Hallo liebe Community,
Ich bin sehr gespannt, wie eure Meinungen zu diesem Thema ist.
Zu uns: mein Freund und ich sind seit 1 Jahr zusammen, wir wohnen auch zusammen und das Zusammenleben ist an sich sehr harmonisch. Wir streiten nie (klar gibt es auch mal Meinungsverschiedenheiten und Diskussionen, das ist ja völlig normal). Mein Freund war am Anfang sehr lieb, aufmerksam und romantisch. So dass es mir am Anfang sogar fast schon zu viel war aber ich habe es nach den Partner den ich vor ihm hatte wirklich sehr genossen gut behandelt zu werden.
Wir sind ein gutes Team!

Die aktuelle Situation sieht so aus:
Mein Freund plant schon sehr lange Medizin zu studieren und muss für einen Aufnahmetest, der im Juli in Österreich stattfindet seit Januar sehr viel lernen. Sollte er eine Zusage bekommen würde ich mit ihm mitgehen allerdings kriege ich Zweifel und Angst immerhin verlasse ich meine Familie und Freunde. Seit Januar versuche ich nun schon ihn so weit es geht zu unterstützen: ich schmeiße den Haushalt komplett alleine, ich koche jeden Tag, gehe einkaufen und bin auch sonst sehr fürsorglich. Seit einigen Wochen fällt mir das aber immer schwieriger, denn er zieht sich immer mehr zurück. Sobald er zuhause ist lernt er und unternehmen tun wir auch nichts mehr. Er schenkt meiner Katze momentan mehr Aufmerksamkeit als mir und seit 1 Woche schlafen wir sogar getrennt (er kann so besser schlafen und an sich habe ich auch garnicht großartig etwas dagegen). Da ich sehr darunter gelitten habe, dass er mich kaum noch beachtet (er redet kaum mit mir, schreibt mir fast nie) konnten wir den Kompromiss schließen, dass wir immer samstags etwas zusammen unternehmen, was ich auch sehr schön finde. Trotzdem hält er sich da manchmal nicht so ganz dran und ich fühle mich dann schon schlecht wenn ich sage "komm jetzt schenke mir doch auch mal ein wenig Aufmerksamkeit". Ich habe vollstes Verständnis dafür dass er intensiv lernen muss. Trotzdem kann ich es einfach nicht nachvollziehen wieso man es nicht schafft noch ein bisschen Mühe in die Beziehung zu stecken.
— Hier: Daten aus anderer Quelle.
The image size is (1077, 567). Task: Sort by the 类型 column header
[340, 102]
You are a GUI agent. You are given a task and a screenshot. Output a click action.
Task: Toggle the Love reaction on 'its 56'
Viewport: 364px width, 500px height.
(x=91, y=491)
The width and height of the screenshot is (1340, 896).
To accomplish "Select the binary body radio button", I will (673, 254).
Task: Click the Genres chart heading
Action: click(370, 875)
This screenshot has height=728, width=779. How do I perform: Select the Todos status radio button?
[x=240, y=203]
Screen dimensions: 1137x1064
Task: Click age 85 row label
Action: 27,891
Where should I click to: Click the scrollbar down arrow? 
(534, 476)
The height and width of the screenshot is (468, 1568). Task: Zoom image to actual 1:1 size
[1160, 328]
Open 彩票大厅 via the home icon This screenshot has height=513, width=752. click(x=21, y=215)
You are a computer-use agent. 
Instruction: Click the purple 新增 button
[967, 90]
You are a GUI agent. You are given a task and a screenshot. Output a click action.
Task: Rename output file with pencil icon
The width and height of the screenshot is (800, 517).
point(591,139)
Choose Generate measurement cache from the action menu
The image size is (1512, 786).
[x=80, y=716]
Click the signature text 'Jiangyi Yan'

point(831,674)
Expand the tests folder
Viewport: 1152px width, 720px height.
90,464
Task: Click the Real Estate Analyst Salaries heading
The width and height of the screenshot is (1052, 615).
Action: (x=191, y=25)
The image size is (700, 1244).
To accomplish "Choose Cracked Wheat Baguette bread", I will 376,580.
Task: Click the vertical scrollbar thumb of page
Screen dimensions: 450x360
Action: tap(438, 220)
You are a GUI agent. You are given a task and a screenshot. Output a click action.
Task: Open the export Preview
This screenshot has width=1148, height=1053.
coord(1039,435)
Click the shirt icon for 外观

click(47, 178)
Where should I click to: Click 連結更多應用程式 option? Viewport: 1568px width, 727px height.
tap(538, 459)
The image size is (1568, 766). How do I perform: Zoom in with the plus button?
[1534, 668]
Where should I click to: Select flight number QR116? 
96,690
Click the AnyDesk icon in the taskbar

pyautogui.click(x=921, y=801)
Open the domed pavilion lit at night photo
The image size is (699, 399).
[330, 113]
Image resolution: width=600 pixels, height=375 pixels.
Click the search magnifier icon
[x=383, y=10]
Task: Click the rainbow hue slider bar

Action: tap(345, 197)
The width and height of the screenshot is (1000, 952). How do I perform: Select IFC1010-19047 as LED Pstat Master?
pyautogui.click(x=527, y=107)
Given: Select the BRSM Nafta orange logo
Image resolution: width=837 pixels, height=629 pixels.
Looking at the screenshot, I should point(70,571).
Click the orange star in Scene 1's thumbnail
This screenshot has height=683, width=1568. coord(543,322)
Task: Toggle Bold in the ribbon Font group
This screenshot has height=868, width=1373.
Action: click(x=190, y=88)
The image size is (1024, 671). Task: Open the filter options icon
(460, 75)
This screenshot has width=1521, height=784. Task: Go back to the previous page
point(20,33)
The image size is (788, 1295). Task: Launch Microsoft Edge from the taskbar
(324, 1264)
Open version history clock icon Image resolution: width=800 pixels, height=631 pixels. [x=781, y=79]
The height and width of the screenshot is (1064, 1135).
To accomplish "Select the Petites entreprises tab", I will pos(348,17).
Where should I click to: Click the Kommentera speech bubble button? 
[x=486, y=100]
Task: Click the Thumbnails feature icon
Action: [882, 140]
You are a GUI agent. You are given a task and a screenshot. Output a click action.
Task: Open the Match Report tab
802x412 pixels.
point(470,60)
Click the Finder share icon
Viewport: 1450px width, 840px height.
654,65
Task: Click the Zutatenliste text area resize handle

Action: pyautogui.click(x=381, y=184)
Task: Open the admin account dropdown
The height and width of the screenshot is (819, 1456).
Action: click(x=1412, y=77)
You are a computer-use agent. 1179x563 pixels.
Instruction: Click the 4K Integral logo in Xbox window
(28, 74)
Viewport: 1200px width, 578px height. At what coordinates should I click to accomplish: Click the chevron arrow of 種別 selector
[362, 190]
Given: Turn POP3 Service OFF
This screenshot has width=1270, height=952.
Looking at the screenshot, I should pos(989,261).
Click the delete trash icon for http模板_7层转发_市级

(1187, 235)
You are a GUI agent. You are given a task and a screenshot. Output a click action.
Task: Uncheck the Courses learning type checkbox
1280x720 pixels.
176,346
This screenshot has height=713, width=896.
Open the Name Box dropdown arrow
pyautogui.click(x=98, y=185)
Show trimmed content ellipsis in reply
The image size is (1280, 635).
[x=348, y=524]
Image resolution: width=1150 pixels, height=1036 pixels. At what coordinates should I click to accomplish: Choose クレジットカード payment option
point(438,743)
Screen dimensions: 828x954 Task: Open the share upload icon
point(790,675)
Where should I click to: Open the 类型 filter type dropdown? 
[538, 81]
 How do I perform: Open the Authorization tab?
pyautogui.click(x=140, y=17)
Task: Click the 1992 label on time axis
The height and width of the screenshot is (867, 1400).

Tatsächlich habe ich schon einige Male mit ihm über mein Problem gesprochen, nur sagt er dann immer "es ist ja nur noch bis zum Test so". Mich beschäftigt das alles so sehr, weil ich das Gefühl nicht loswerde dass ich ihm nicht wichtig genug bin und er sich sicher ist dass ich ja eh bleibe und alles für ihn tue. Ich liebe ihn sehr, er ist sich immer noch sehr lieb aber so glücklich wie ich es vor dieser ganzen Lernphase war bin ich momentan nicht.

Ich hoffe dass jemand meine Stimmung nachvollziehen kann und mir vielleicht einen Rat geben kann, wie ich mich nun in Zukunft verhalten soll.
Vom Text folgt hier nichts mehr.